Task item: To complete the exercise, write out all the data exactly.
*** Opening Material provided ***
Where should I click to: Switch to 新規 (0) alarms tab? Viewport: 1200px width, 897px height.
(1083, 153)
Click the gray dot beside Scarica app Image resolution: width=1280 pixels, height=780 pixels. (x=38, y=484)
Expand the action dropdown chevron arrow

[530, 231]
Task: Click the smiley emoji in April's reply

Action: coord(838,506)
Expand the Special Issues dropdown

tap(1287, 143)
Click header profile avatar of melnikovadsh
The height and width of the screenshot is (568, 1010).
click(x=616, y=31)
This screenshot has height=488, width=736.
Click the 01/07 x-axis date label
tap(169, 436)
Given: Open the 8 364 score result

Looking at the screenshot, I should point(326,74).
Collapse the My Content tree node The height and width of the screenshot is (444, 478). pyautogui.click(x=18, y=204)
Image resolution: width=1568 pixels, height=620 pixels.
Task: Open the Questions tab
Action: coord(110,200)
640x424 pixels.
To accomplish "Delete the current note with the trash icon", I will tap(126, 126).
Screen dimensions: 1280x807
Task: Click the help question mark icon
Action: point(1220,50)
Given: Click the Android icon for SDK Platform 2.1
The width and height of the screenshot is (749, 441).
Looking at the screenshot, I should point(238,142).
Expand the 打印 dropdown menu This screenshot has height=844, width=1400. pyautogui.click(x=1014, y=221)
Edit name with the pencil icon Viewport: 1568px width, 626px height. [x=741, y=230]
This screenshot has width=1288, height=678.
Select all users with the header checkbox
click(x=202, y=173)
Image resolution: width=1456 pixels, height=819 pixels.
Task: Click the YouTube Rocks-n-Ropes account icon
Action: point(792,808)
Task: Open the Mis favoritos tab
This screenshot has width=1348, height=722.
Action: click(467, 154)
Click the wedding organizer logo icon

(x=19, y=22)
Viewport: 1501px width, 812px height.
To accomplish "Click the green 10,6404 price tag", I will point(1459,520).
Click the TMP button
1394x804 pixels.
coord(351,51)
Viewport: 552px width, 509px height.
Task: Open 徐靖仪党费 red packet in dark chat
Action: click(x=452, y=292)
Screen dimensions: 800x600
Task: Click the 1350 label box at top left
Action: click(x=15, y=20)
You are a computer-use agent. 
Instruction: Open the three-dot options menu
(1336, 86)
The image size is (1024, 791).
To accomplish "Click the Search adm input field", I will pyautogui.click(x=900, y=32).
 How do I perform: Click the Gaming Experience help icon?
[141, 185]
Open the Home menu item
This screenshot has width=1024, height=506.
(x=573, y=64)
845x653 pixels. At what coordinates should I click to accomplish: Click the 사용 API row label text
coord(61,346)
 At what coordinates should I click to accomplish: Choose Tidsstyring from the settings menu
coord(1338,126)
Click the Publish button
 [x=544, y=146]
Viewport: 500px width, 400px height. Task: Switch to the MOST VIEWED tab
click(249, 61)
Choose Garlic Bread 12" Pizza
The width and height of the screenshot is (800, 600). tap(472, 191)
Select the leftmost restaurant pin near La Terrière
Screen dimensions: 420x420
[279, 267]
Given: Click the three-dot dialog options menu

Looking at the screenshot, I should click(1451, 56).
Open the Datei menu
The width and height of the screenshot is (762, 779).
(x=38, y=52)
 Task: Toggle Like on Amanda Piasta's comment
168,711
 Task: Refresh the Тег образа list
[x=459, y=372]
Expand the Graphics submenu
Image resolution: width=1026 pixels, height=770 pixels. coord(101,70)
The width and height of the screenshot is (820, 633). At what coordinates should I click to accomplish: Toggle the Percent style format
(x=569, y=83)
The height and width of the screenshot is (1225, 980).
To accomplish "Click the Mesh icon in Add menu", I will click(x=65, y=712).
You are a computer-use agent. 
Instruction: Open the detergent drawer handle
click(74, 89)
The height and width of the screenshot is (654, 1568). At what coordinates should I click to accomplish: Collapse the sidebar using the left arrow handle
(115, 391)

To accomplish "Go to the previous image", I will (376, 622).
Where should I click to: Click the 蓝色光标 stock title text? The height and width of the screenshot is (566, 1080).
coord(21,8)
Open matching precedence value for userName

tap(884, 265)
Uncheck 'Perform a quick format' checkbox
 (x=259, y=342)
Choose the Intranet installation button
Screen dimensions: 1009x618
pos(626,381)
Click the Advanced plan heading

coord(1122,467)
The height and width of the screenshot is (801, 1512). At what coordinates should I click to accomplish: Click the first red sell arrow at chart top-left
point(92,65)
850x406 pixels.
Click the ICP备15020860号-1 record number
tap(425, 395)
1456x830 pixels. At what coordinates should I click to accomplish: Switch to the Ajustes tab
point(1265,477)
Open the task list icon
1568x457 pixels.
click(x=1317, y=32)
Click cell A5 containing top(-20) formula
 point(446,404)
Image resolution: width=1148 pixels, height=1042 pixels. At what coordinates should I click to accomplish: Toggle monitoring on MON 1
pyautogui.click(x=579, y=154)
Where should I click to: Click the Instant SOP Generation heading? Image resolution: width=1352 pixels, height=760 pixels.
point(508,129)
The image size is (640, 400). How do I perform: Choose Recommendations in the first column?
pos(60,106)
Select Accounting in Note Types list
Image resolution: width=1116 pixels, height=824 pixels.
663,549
*** Closing Material provided ***
Solution to the problem:
Where should I click to: Switch to 新規 (0) alarms tab? Viewport: 1200px width, 897px height.
(1083, 153)
Click the gray dot beside Scarica app Image resolution: width=1280 pixels, height=780 pixels. (x=38, y=484)
Expand the action dropdown chevron arrow

[530, 231]
Task: Click the smiley emoji in April's reply

Action: coord(838,506)
Expand the Special Issues dropdown

tap(1287, 143)
Click header profile avatar of melnikovadsh
The height and width of the screenshot is (568, 1010).
click(x=616, y=31)
This screenshot has height=488, width=736.
Click the 01/07 x-axis date label
tap(169, 436)
Given: Open the 8 364 score result

Looking at the screenshot, I should point(326,74).
Collapse the My Content tree node The height and width of the screenshot is (444, 478). pyautogui.click(x=18, y=204)
Image resolution: width=1568 pixels, height=620 pixels.
Task: Open the Questions tab
Action: coord(110,200)
640x424 pixels.
To accomplish "Delete the current note with the trash icon", I will tap(126, 126).
Screen dimensions: 1280x807
Task: Click the help question mark icon
Action: point(1220,50)
Given: Click the Android icon for SDK Platform 2.1
The width and height of the screenshot is (749, 441).
Looking at the screenshot, I should point(238,142).
Expand the 打印 dropdown menu This screenshot has height=844, width=1400. pyautogui.click(x=1014, y=221)
Edit name with the pencil icon Viewport: 1568px width, 626px height. [x=741, y=230]
This screenshot has width=1288, height=678.
Select all users with the header checkbox
click(x=202, y=173)
Image resolution: width=1456 pixels, height=819 pixels.
Task: Click the YouTube Rocks-n-Ropes account icon
Action: point(792,808)
Task: Open the Mis favoritos tab
This screenshot has width=1348, height=722.
Action: click(467, 154)
Click the wedding organizer logo icon

(x=19, y=22)
Viewport: 1501px width, 812px height.
To accomplish "Click the green 10,6404 price tag", I will point(1459,520).
Click the TMP button
1394x804 pixels.
coord(351,51)
Viewport: 552px width, 509px height.
Task: Open 徐靖仪党费 red packet in dark chat
Action: click(x=452, y=292)
Screen dimensions: 800x600
Task: Click the 1350 label box at top left
Action: click(x=15, y=20)
You are a computer-use agent. 
Instruction: Open the three-dot options menu
(1336, 86)
The image size is (1024, 791).
To accomplish "Click the Search adm input field", I will pyautogui.click(x=900, y=32).
 How do I perform: Click the Gaming Experience help icon?
[141, 185]
Open the Home menu item
This screenshot has width=1024, height=506.
(x=573, y=64)
845x653 pixels. At what coordinates should I click to accomplish: Click the 사용 API row label text
coord(61,346)
 At what coordinates should I click to accomplish: Choose Tidsstyring from the settings menu
coord(1338,126)
Click the Publish button
 [x=544, y=146]
Viewport: 500px width, 400px height. Task: Switch to the MOST VIEWED tab
click(249, 61)
Choose Garlic Bread 12" Pizza
The width and height of the screenshot is (800, 600). tap(472, 191)
Select the leftmost restaurant pin near La Terrière
Screen dimensions: 420x420
[279, 267]
Given: Click the three-dot dialog options menu

Looking at the screenshot, I should click(1451, 56).
Open the Datei menu
The width and height of the screenshot is (762, 779).
(x=38, y=52)
 Task: Toggle Like on Amanda Piasta's comment
168,711
 Task: Refresh the Тег образа list
[x=459, y=372]
Expand the Graphics submenu
Image resolution: width=1026 pixels, height=770 pixels. coord(101,70)
The width and height of the screenshot is (820, 633). At what coordinates should I click to accomplish: Toggle the Percent style format
(x=569, y=83)
The height and width of the screenshot is (1225, 980).
To accomplish "Click the Mesh icon in Add menu", I will click(x=65, y=712).
You are a computer-use agent. 
Instruction: Open the detergent drawer handle
click(74, 89)
The height and width of the screenshot is (654, 1568). At what coordinates should I click to accomplish: Collapse the sidebar using the left arrow handle
(115, 391)

To accomplish "Go to the previous image", I will (376, 622).
Where should I click to: Click the 蓝色光标 stock title text? The height and width of the screenshot is (566, 1080).
coord(21,8)
Open matching precedence value for userName

tap(884, 265)
Uncheck 'Perform a quick format' checkbox
 (x=259, y=342)
Choose the Intranet installation button
Screen dimensions: 1009x618
pos(626,381)
Click the Advanced plan heading

coord(1122,467)
The height and width of the screenshot is (801, 1512). At what coordinates should I click to accomplish: Click the first red sell arrow at chart top-left
point(92,65)
850x406 pixels.
Click the ICP备15020860号-1 record number
tap(425, 395)
1456x830 pixels. At what coordinates should I click to accomplish: Switch to the Ajustes tab
point(1265,477)
Open the task list icon
1568x457 pixels.
click(x=1317, y=32)
Click cell A5 containing top(-20) formula
 point(446,404)
Image resolution: width=1148 pixels, height=1042 pixels. At what coordinates should I click to accomplish: Toggle monitoring on MON 1
pyautogui.click(x=579, y=154)
Where should I click to: Click the Instant SOP Generation heading? Image resolution: width=1352 pixels, height=760 pixels.
point(508,129)
The image size is (640, 400). How do I perform: Choose Recommendations in the first column?
pos(60,106)
Select Accounting in Note Types list
Image resolution: width=1116 pixels, height=824 pixels.
663,549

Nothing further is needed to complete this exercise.